There are days when I am so confused. (I hope this thread is appropriate here) I love him dearly. We have known each other as friends most of our lives. We were both seperated with older kids. I am now divorced and have dealt with the grief over the end of my marriage. He was still in the middle of all that when his wife died. They were still very close and were developing a new way to be a family when she suddenly died. Noone was prepared. It was a huge shock.

Its nearly 5 months later now since she passed. There are still lots of day to day things for him to deal with regarding her estate and thier grown kids. He is constantly reminded of her passing and seems to have gone numb. We spend some time together...we live seperately, but often when we are together he is very distant.

He says he loves me and wants to continue towards a future together, and i love him and want that too. I try to be there for him without intruding, but i get so little feedback its very hard to know how to help. He says me just being here helps, so i have to take his word on that.

Has anyone any insight as to how i can survive this process. I have days when I doubt things will ever move forward again. I feel stuck in someone else's holding pattern at a time when I am ready to soar. I dont want to be self centered, but I too went thru alot to be a happy and healthy person and now i feel all that is compromised. I feel embarrassed sometimes that my life is great and his isnt. And so lonely because I really wanted to share all my life with him and he just isnt there at the moment.

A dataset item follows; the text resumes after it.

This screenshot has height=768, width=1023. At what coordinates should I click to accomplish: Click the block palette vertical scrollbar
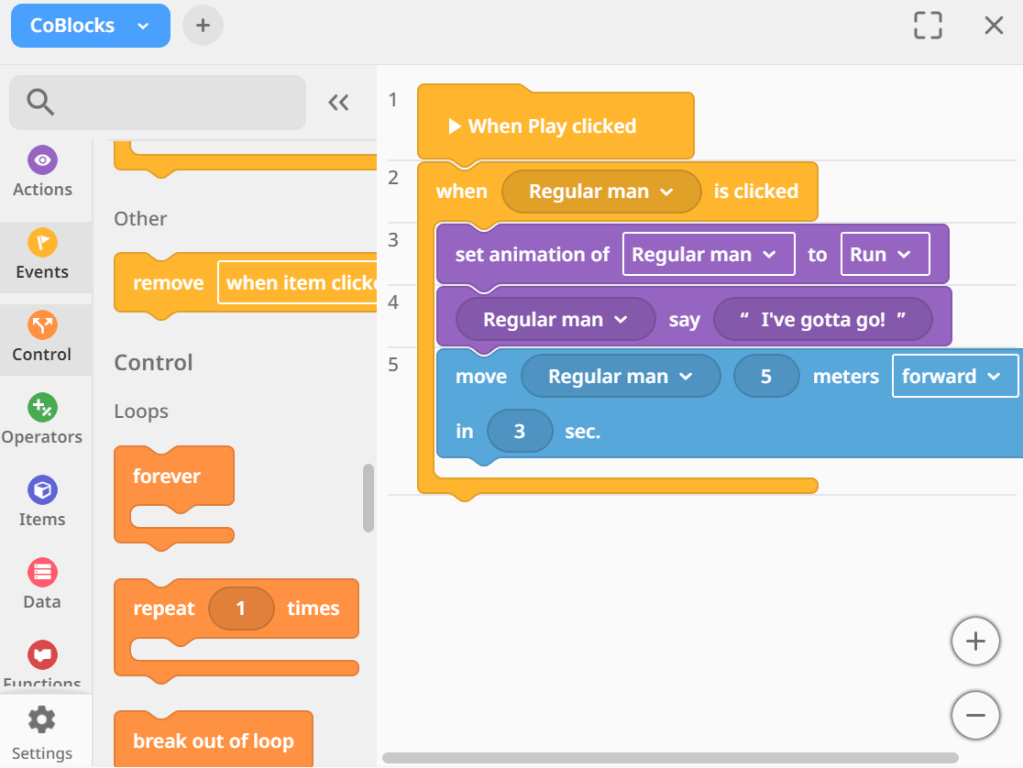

Do you think it will get better? Please, some perspective would be greatly appreciated.


----------



## Brewster 59

Yes it will get better with time. I do think it does help when you are there even if he is distant. The question you have to answer is are you willing to wait for him to heal. You dont say how involved your relationship is but maybe stepping back from exclusive relationship to a dating relationship at least until he is emotionally available might be an option. The other option would be to wait until he heals emotionally. It sounds like he is going through the 7 stages of grief.


----------